Maybe all that stuff makes no sense to think about when you’re still in high school.

But I did. We did.

When I open my eyes, though? That future is sun-faded, it’s an old photograph, it’s already tucked away in a box. Until this moment, I didn’t know that an entire future could be part of your past.

“Sorry,” I say. “I really need that back.” W and I broke up due to natural causes, not magical brownies.

Besides. I wouldn’t even have that scone if it weren’t for Harley.

Harley, who just caught up to me but stopped a safe distance away. Harley, whose swimsuit is a drenched ball in their fist, whose face I can’t read, but for some reason I break out in a fresh round of goosebumps.

The feelings in these scones weren’t about W. They had nothing to do with her.

“You couldn’t bake another batch later?” she asks, not sounding pushy, just a little forlorn.

There it is again. We’re all lorn of something, but whatever I’m missing — it’s not W. I still think she’s one of the prettiest girls on the planet, and I still want to know if she’s applying early decision to NYU next year, and I still wonder what she’s doing with all of the time we used to spend together. But I don’t actually want to leave Barton Springs with her. She’s not part of my day anymore.

I hold out my hand.

And W gives the scone back.

I hold out my other hand.

And Harley takes it.

 

Harley (sorry, no substitutions)

1 epic trip to a natural spring-fed pool, Barton Springs being the obvious choice

1 to 2 hours at BookPeople

2 milkshakes at 24 Diner (roasted banana brown sugar is my favorite)

2 bikes

4 (at least) street tacos purchased from a truck (not Torchy’s, unless what you’re really looking forward to are the chips and queso you get on the side, in which case FINE)

2 orders of queso

Spend as much time as you like at the springs, swimming.

When it gets too hot for anything but AC, wander over to BookPeople.
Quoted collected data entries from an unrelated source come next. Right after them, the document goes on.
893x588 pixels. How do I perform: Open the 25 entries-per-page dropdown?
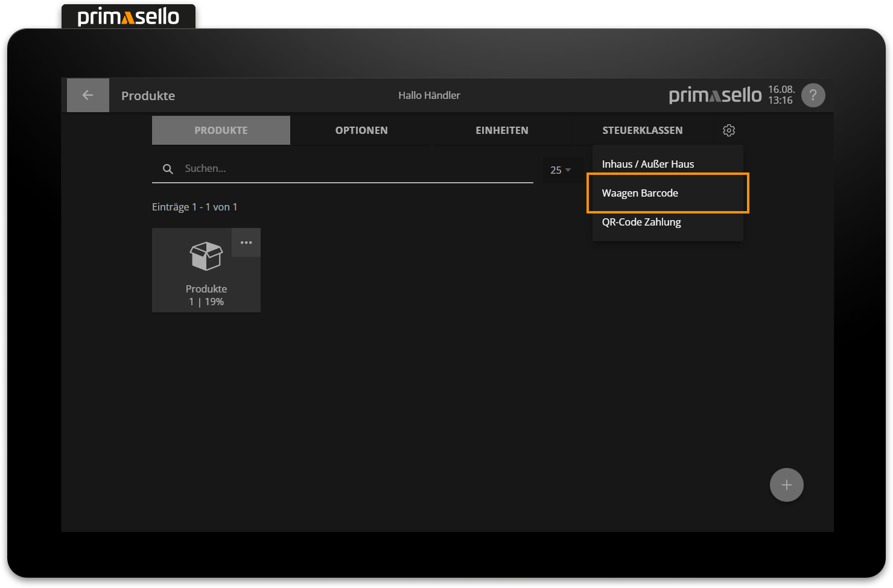pyautogui.click(x=561, y=169)
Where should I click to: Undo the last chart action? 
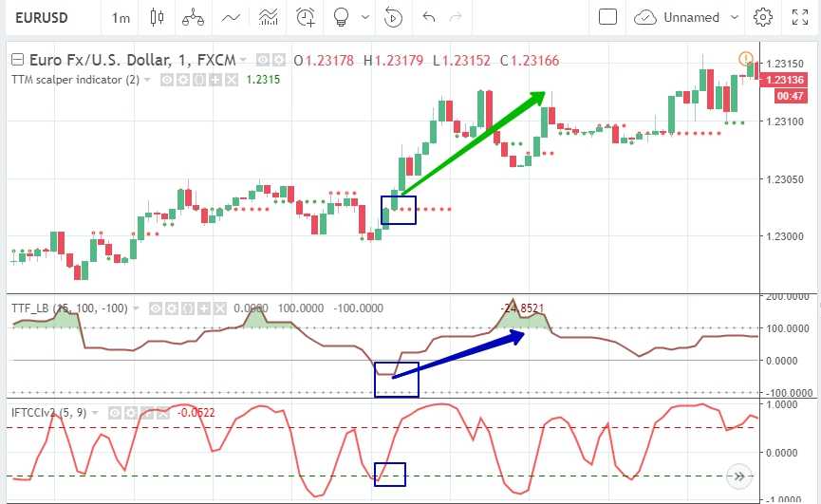click(428, 17)
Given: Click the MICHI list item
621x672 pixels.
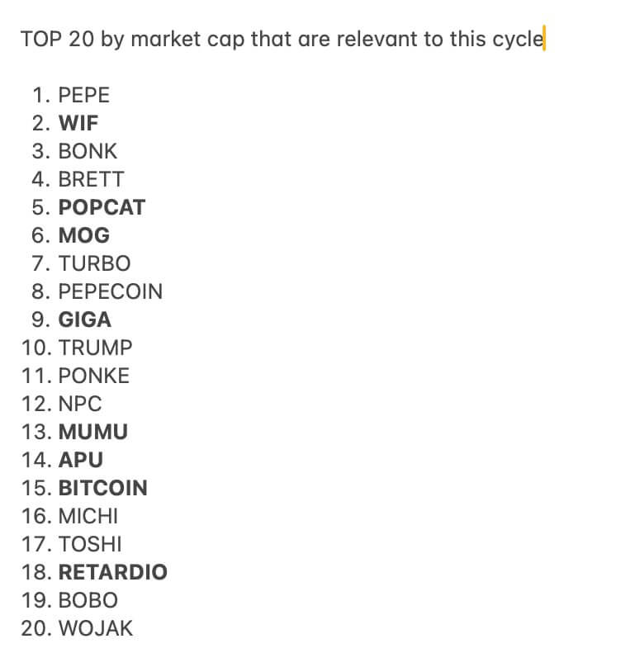Looking at the screenshot, I should tap(88, 516).
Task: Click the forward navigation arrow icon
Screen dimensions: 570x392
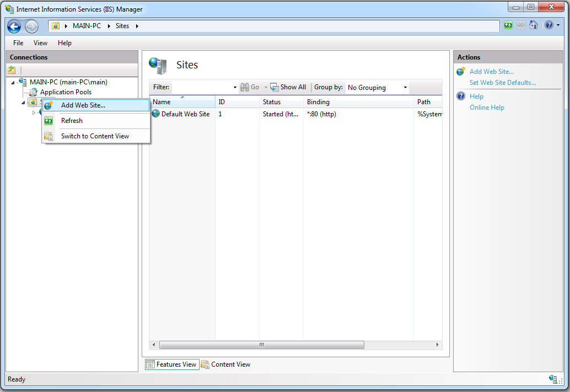Action: coord(31,26)
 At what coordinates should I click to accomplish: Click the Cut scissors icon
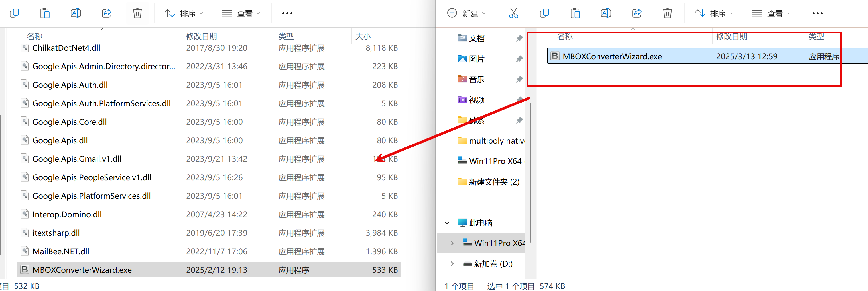[x=513, y=13]
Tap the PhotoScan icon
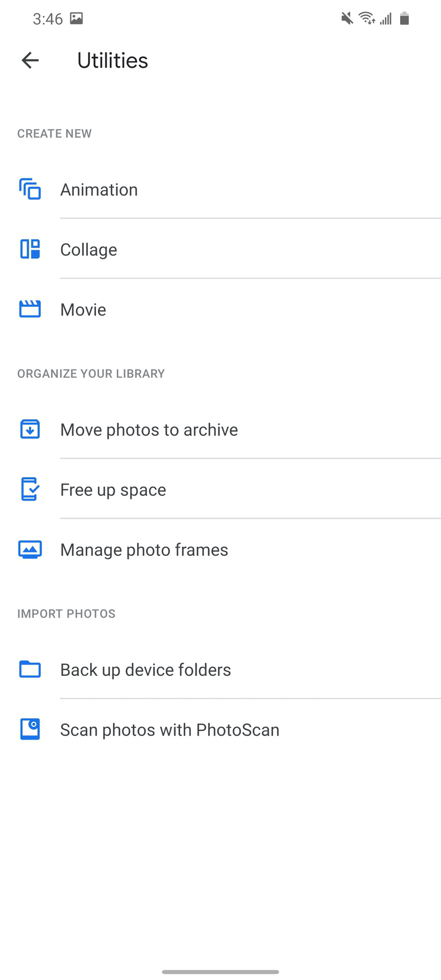Image resolution: width=441 pixels, height=980 pixels. (30, 729)
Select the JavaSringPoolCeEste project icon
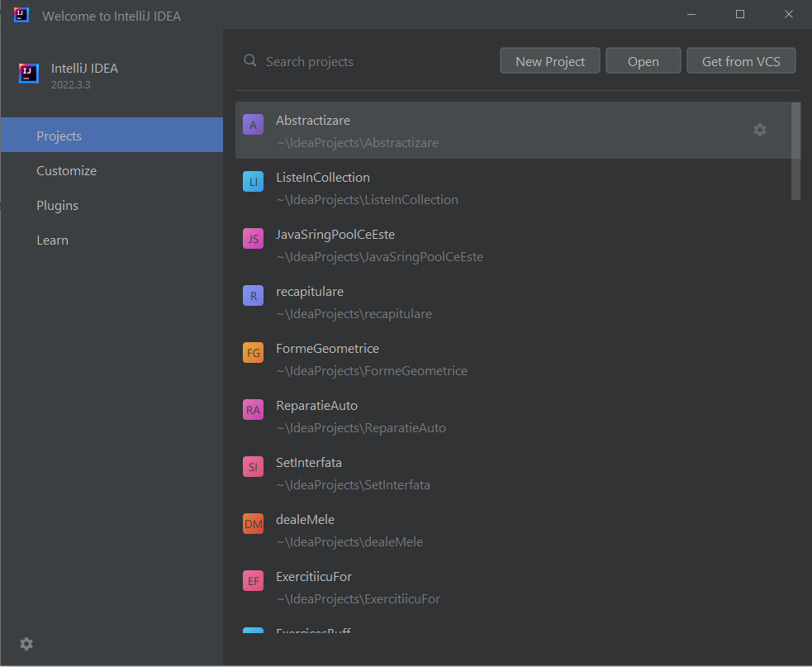This screenshot has height=667, width=812. pyautogui.click(x=253, y=238)
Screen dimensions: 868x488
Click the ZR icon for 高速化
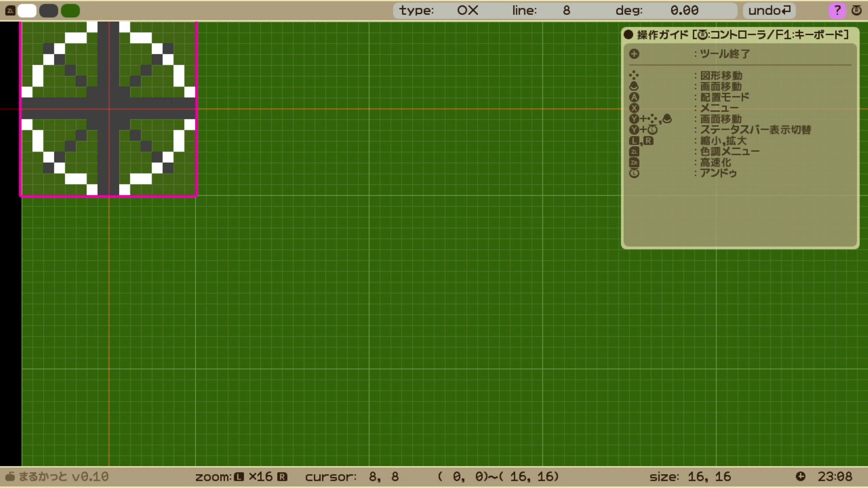click(634, 163)
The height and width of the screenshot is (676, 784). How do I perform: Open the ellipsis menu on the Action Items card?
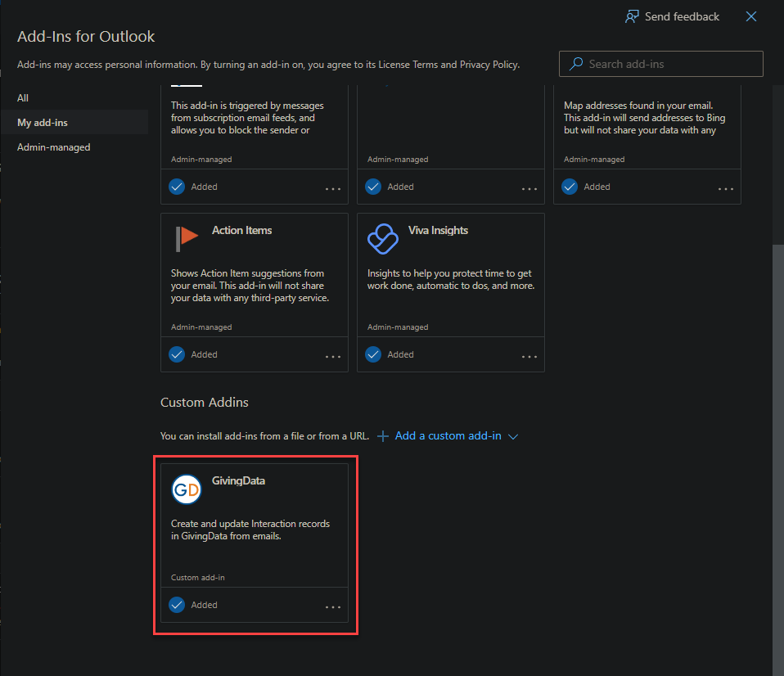(332, 356)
Run wild among the stacks. If you have the funds, definitely buy a book. Maybe one of Ruth Reichl’s food memoirs? Just an idea.
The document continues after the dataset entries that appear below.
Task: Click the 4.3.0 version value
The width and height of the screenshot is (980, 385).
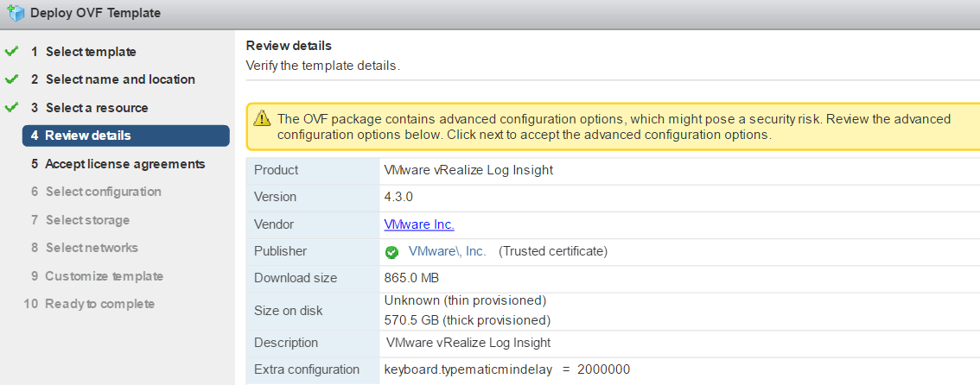Action: 398,197
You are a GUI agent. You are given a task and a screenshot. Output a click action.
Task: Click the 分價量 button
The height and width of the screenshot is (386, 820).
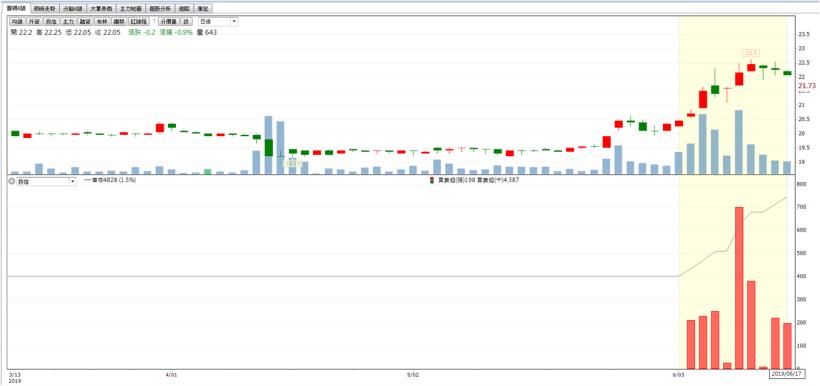pos(169,21)
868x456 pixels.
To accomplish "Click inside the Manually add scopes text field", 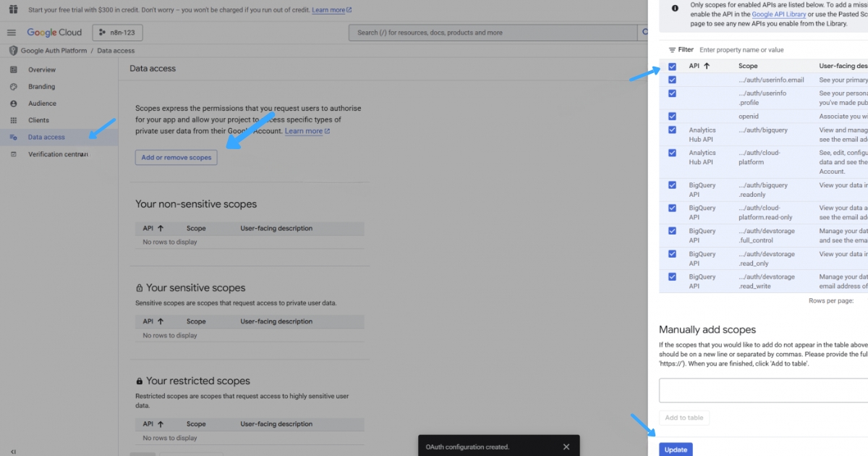I will click(x=763, y=390).
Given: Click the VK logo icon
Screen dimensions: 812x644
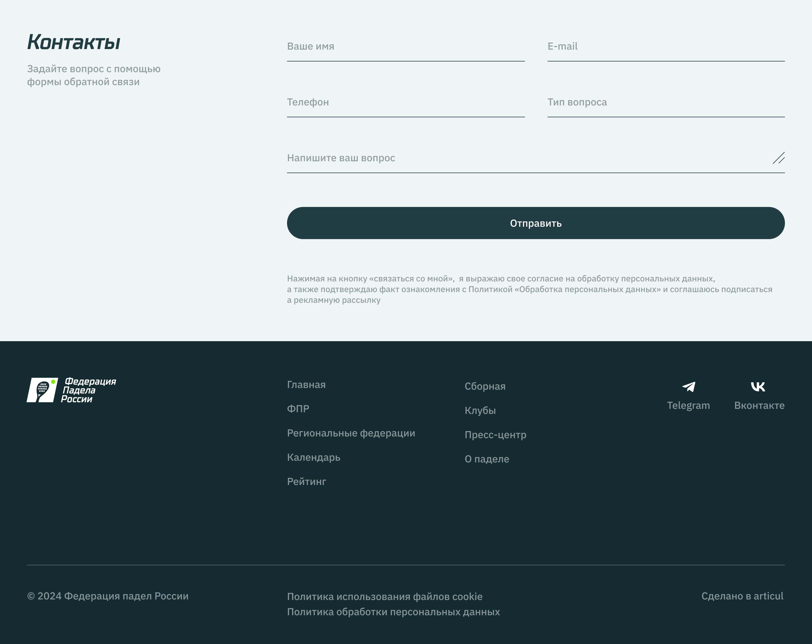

Cross North Lamar Boulevard. Sit in a booth at 24 Diner with your elbows on the table, talking about everything. When your roasted banana brown sugar milkshake finally comes, point out the dollop of homemade whipped cream on top, the freckles of nutmeg. Perfection is in the details.

Drink that milkshake.

Drive back to Zilker Park and take a walk along the lakeside. Be careful, though. Those black swans nesting by the shore are just as intense as they look.

As the afternoon turns Creamsicle orange, rent two bikes down by the lake.

Wobble at first. Remind yourself that you’ve done this before. Bike harder, gaining speed and confidence just in time to fall down. No, don’t worry about your bloody knee. Yes, get back on the bike.

Keep riding until your muscles ache, in the good way.

Return the rentals just as the sky turns from orange to blue. Walk to the taco truck. Order all of it.

Wait until the night cools completely and then slice everything into little memories.